La Ley 2489 de 2025, recién reglamentada por el Gobierno, establece un marco para que los entornos digitales usados por menores de edad en Colombia ofrezcan condiciones seguras de navegación. El objetivo central es prevenir riesgos como el ciberacoso, la explotación sexual en línea, el acceso a contenido nocivo y la violencia digital, según informó El Heraldo.
La reglamentación define qué se entiende por entorno digital seguro y cuáles son los actores obligados a garantizarlo. Entre ellos están los proveedores de plataformas, los operadores de servicios de telecomunicaciones, las instituciones educativas y las familias, que deben activar controles parentales, filtros y mecanismos de reporte. La norma también señala la responsabilidad del Estado en la supervisión y en la respuesta frente a denuncias.
Para los menores, el cambio significa que las aplicaciones, redes sociales, videojuegos y sitios web deberán incorporar sistemas de verificación de edad, avisos claros sobre riesgos y rutas de denuncia accesibles. En la práctica, un niño o adolescente que sufra una amenaza en internet podrá reportarla por canales oficiales y esperar seguimiento institucional, en lugar de depender solo de la voluntad del proveedor.
La ley llega en un contexto de aumento sostenido de riesgos digitales para menores en el país. Organizaciones internacionales y entidades colombianas han advertido sobre el crecimiento del grooming, la sextorsión y el consumo involuntario de contenidos violentos o sexuales. Hasta la expedición de esta norma, el país aplicaba de forma dispersa normas de protección infantil, pero faltaba un marco específico para el entorno digital.

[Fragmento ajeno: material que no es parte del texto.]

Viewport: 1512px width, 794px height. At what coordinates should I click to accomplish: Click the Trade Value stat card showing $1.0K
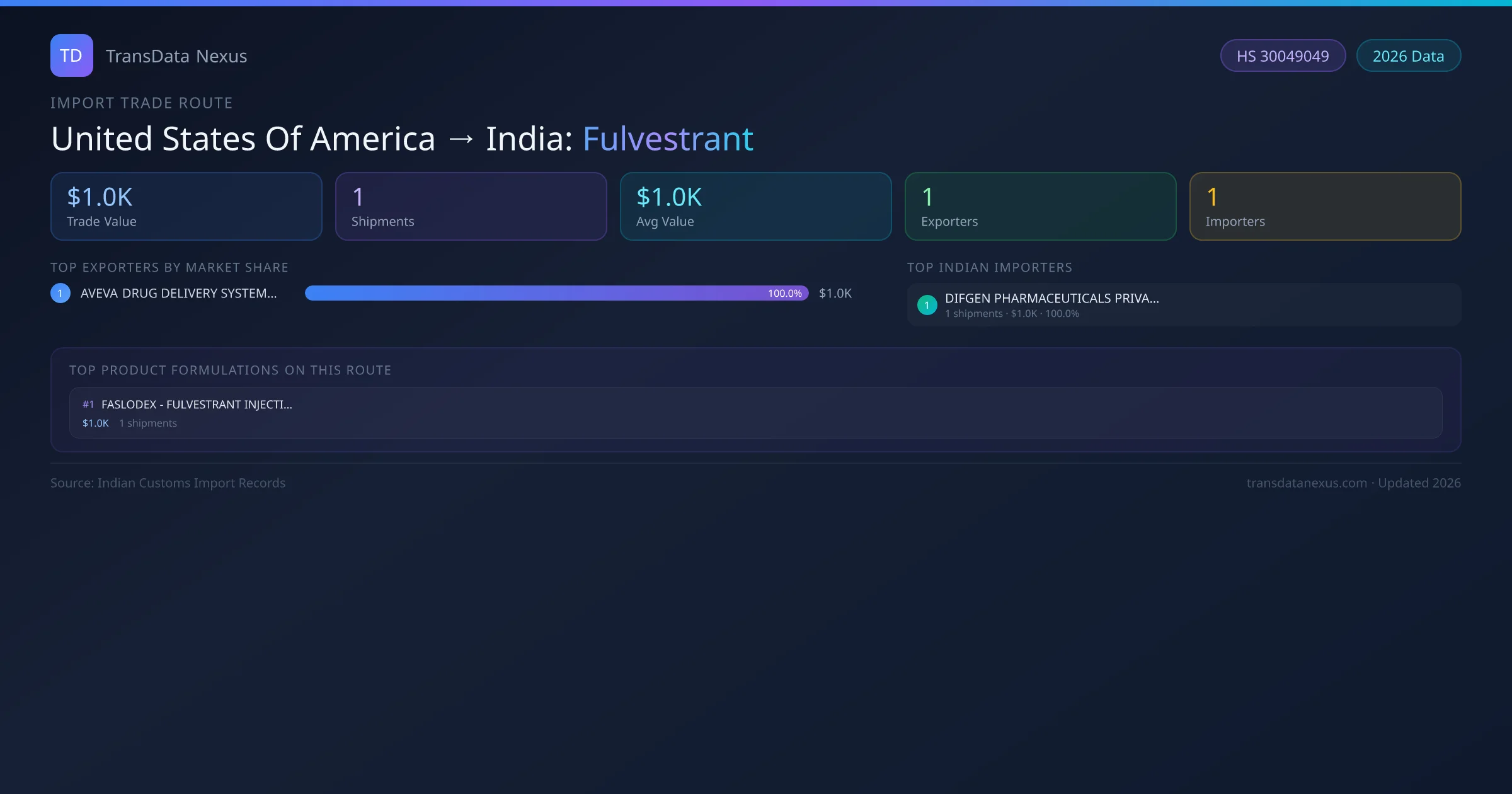coord(186,206)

El Ministerio de las TIC, el Ministerio de Educación y el Instituto Colombiano de Bienestar Familiar tendrán roles diferenciados en la implementación. Las plataformas deberán adaptar sus términos, sus algoritmos de recomendación y sus políticas de moderación a los nuevos estándares. Las escuelas, por su parte, deberán incluir contenidos de alfabetización digital y uso seguro de internet en sus proyectos pedagógicos.
Para los padres y cuidadores, la reglamentación ofrece criterios para exigir ajustes en los dispositivos y cuentas de sus hijos. Los controles parentales, las restricciones de horario y los filtros de contenido dejan de ser opcionales y se convierten en herramientas respaldadas por la ley. También se prevén sanciones para quienes incumplan las obligaciones de protección, con multas y, en casos graves, suspensión del servicio.
Las organizaciones de la sociedad civil han pedido que la reglamentación incluya mecanismos efectivos de supervisión y que no quede solo en el papel. Sectores de la industria tecnológica, en tanto, han señalado la necesidad de reglas claras y proporcionales, que no terminen bloqueando el acceso legítimo de los jóvenes a contenidos educativos o informativos.
Quedan pendientes varios puntos. Aún se deben expedir los lineamientos técnicos para la verificación de edad y los protocolos de respuesta ante reportes. También está por definirse el plazo que tendrán las plataformas para adecuarse a las nuevas obligaciones, un aspecto clave para medir el impacto real de la ley en la vida cotidiana de millones de familias colombianas.